= Sonata for Microtonal Piano (Ben Johnston) =

Sonata for Microtonal Piano is a sonata for specifically microtonally tuned piano by Ben Johnston written in 1964 (see also just intonation). When the movements are played in an alternate order the piece is titled Grindlemusic.

The piece uses, "chains of just tuned (untempered) triadic intervals over the whole piano range," with very few, only seven, piano keys having octave equivalents, thus providing eighty-one different pitches (there are eighty-eight white and black keys total). "Effectively, for the listener, there are three main gradations of consonance/dissonance: (1) smooth untempered [ major and [[minor third|minor] thirds]] and fifths, which have the least harshness caused by acoustical beats; (2) compounds of these...; and (3) chromatic or enharmonic intervals...which sound 'out of tune.'" [note the difference between 'keyboard distance' in this tuning and pitch or interval distance: for example a fifteenth, two keys with fifteen notes between them, on a normally tuned keyboard is a double octave, while in this tuning a fifteenth is slightly sharper than that]

"This suggested...the possibility of two opposite systems for the deployment of pitches: one that synchronized pitch choices with the layout of consonant and dissonant intervals on the keyboard [see: tonality], and a violently contrasting one in which the system for choosing pitches, a twelve-tone-row procedure derived largely from certain practices of Berg and late Schoenberg [see: twelve-tone technique], either ignores or flaunts the consonance/dissonance keyboard layout [see: atonality]. There are two contrasting movements of each of these types."

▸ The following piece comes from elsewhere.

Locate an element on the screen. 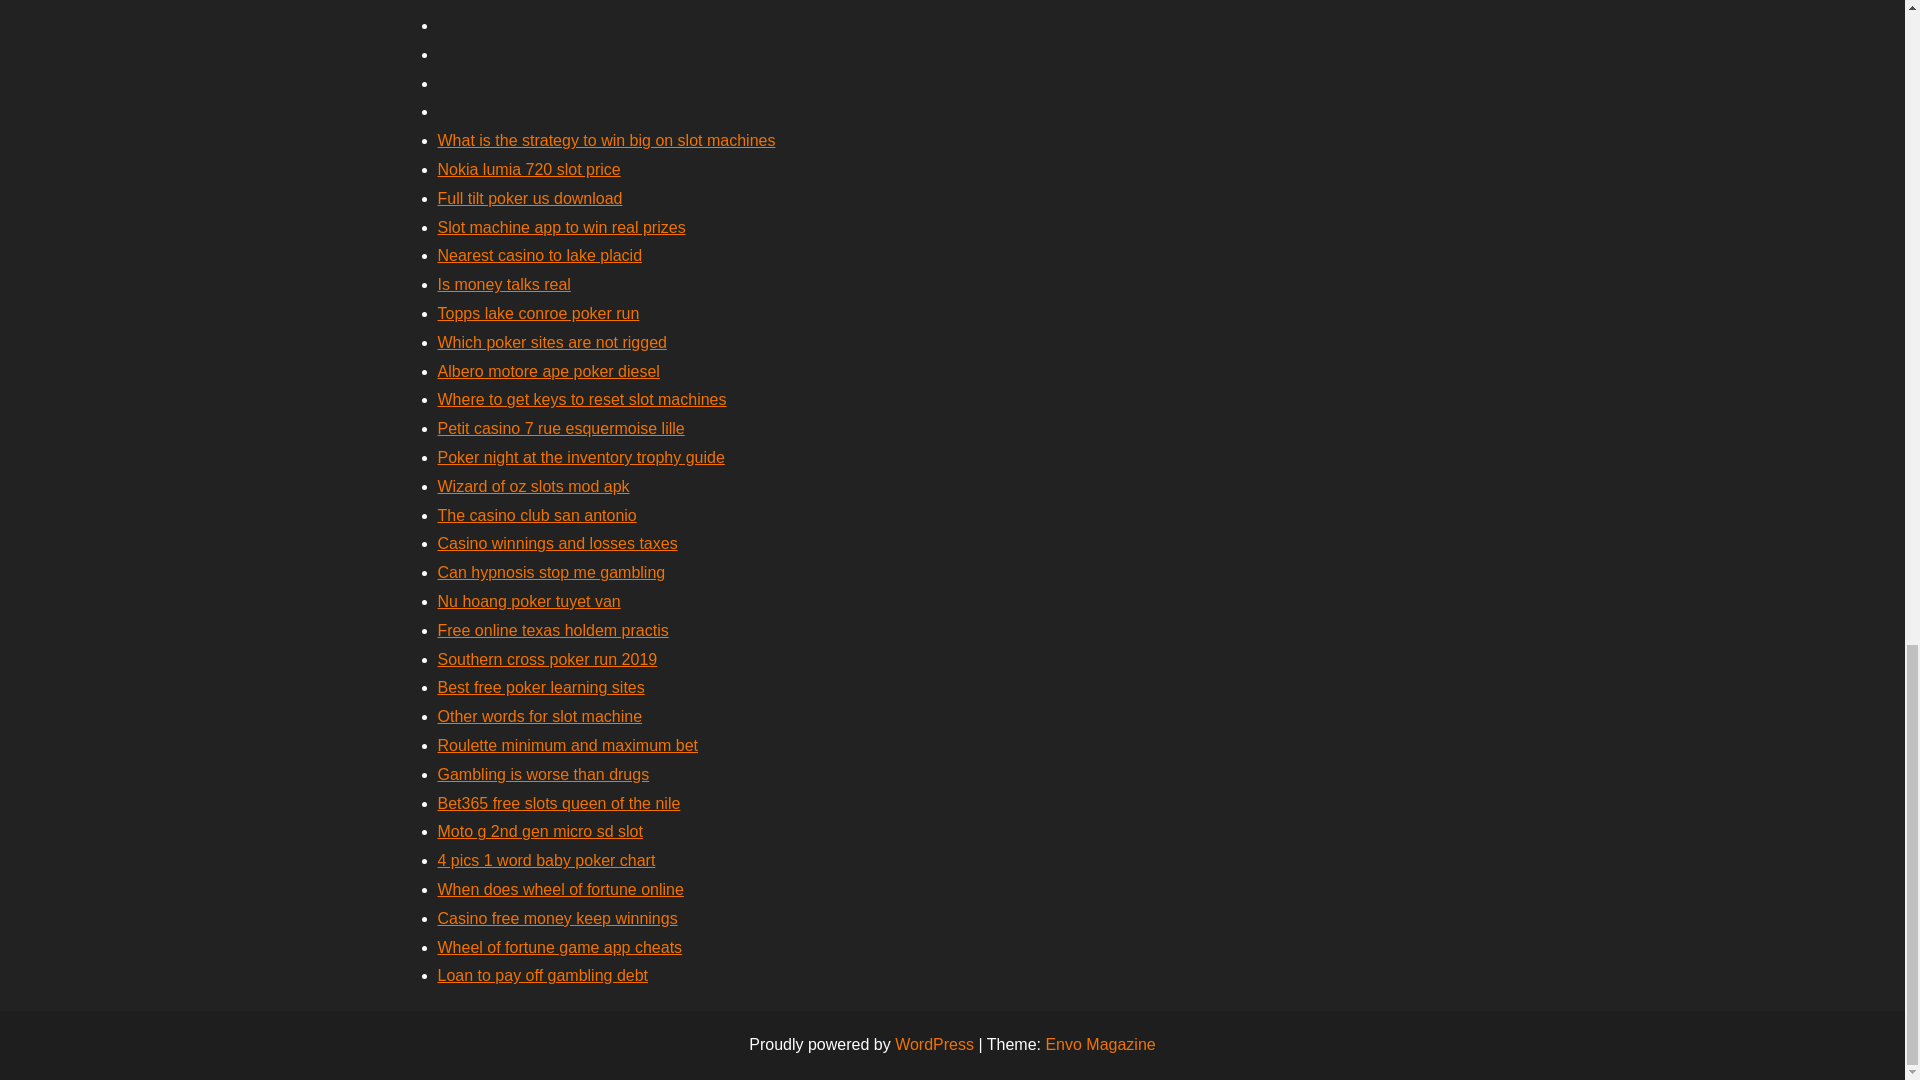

"This makes possible a Janus[two]-faced work, in which, with only the third movement similarly located in both versions, permutations of the placement of the other three movements creates an alter-ego relationship between the two versions, called respectively Sonata for Microtonal Piano and Grindlemusic. In the Sonata version, the movements correspond to the classical sonata scheme: the 'sonata-allegro,' the 'scherzo,' the songlike 'slow movement,' and the 'finale,' which is in this case a meditative adagio. All movements, however are cast in the common ballad mold, AABA, as is each of the two entire versions, the Sonata and Grindlemusic."

In the words of the composer:

"The Sonata, whether presented as beauty or as the beast, is a monstrous parody-enigma, allusive, referential, sometimes derisive, distorted, a tissue of familiarity in radically strange garb....Whatever the closing mood brings to mind, it is overlaid with irony and derision. The Sonata sequence poses the challenge: fast, faster, slow, slower. When, in the Sonatas finale, the knots are finally untied, will it be clear from what Houdini has escaped?"

"All tempos, all phrase and section lengths, and in certain parts of the 'finale' (which opens Grindlemusic, the sequence closing with the 'scherzo'), even note-to-note timings conform to a proportional scheme derived from a single pattern of changes in AABA form. This pattern is associated with two distinct motivic groups at different points in the work."

The piece has been recorded and released on:
- Microtonal Piano by Ben Johnston (1997). Phillip Bush, piano. Koch International Classics 3-7369-2.

"Though the piece was recorded as the Sonata, and though Johnston and I both agree that a live performance of Grindlemusic would contain subtle alterations, the metric modulations between movements are nevertheless worked out to arrive at identical tempos in each version. Therefore I feel that a passable sense of Grindlemusic can be experienced by simply reprogramming the tracks on your compact disc player. To program the tracks for Grindlemusic, select the track order 9, 6, 8, 7." The Sonata being track order 6, 7, 8, 9. 8, being B, stays in the same place.

==Movements==

===Sonata for Microtonal Piano===
1. Sonata-allegro
2. Scherzo
3. Slow movement
4. Finale

===Grindlemusic===
1. Premises
2. Questions
3. Soul Music
4. Mood Music

Sonata-allegro = Questions, Scherzo = Mood Music, Slow movement = Soul Music, Finale = Premises.